Membantah ‘Slippery Slope’ LGBT ke Pedofilia
Kelompok LGBT sering kali difitnah sebagai predator seksual yang tak segan memanipulasi dan menggunakan kekerasan demi kepuasan seksual.
Ada argumen berulang yang sama amati selalu muncul dari pengkritik lesbian, gay, biseksual, dan transgender (LGBT) di seluruh dunia sejak lama. Argumen itu adalah pernyataan bahwa emansipasi LGBT akan mengarah pada penerimaan pedofilia.
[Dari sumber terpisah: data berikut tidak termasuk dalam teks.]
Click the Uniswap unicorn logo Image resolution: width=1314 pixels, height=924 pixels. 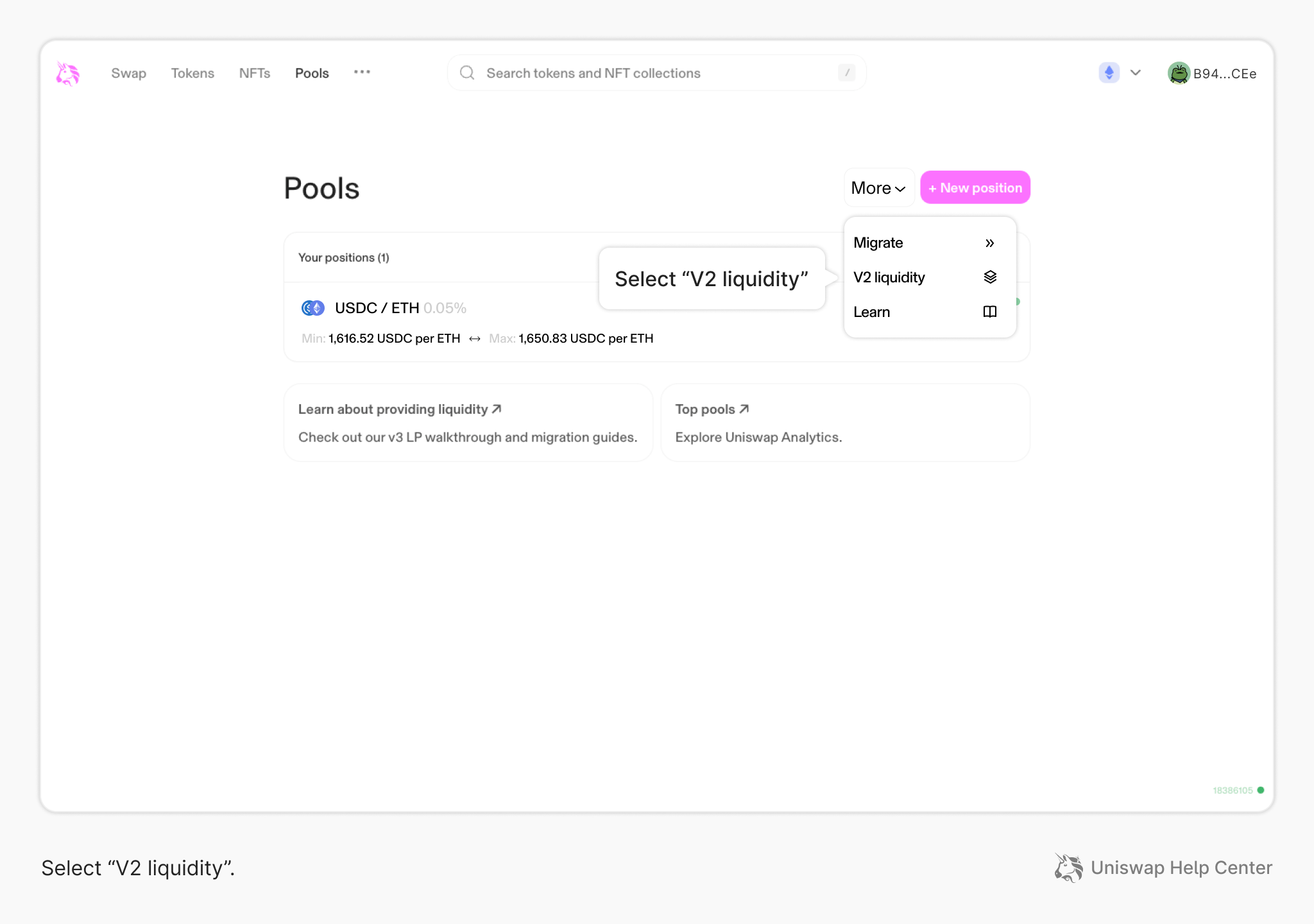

Jawaban atas argumen itu jelas bagi pendukung LGBT: tidak akan. Tetapi terkadang sulit untuk menjelaskan mengapa slippery slope itu tidak akan terjadi. Kegamangan ini terutama berlaku bagi mereka yang belum sepenuhnya memihak dalam masalah ini. Saya merasa seperti ini ketika saya baru mulai kenal dengan gerakan LGBT. Lebih buruk lagi, ketika saya masih dalam lingkaran konservatif yang merupakan latar belakang saya, argumen tadi terasa meyakinkan.
Saat itu, nurani saya tahu bahwa itu salah. LGBT tidak berarti pedofilia. Tetapi saya merasa saya juga harus bisa menyusun pembenaran yang logis. Melalui artikel ini saya ingin membagi apa yang telah saya dapat dari pencarian itu. Saya berharap tulisan ini dapat membantu teman-teman yang sedang berada pada posisi saya dulu.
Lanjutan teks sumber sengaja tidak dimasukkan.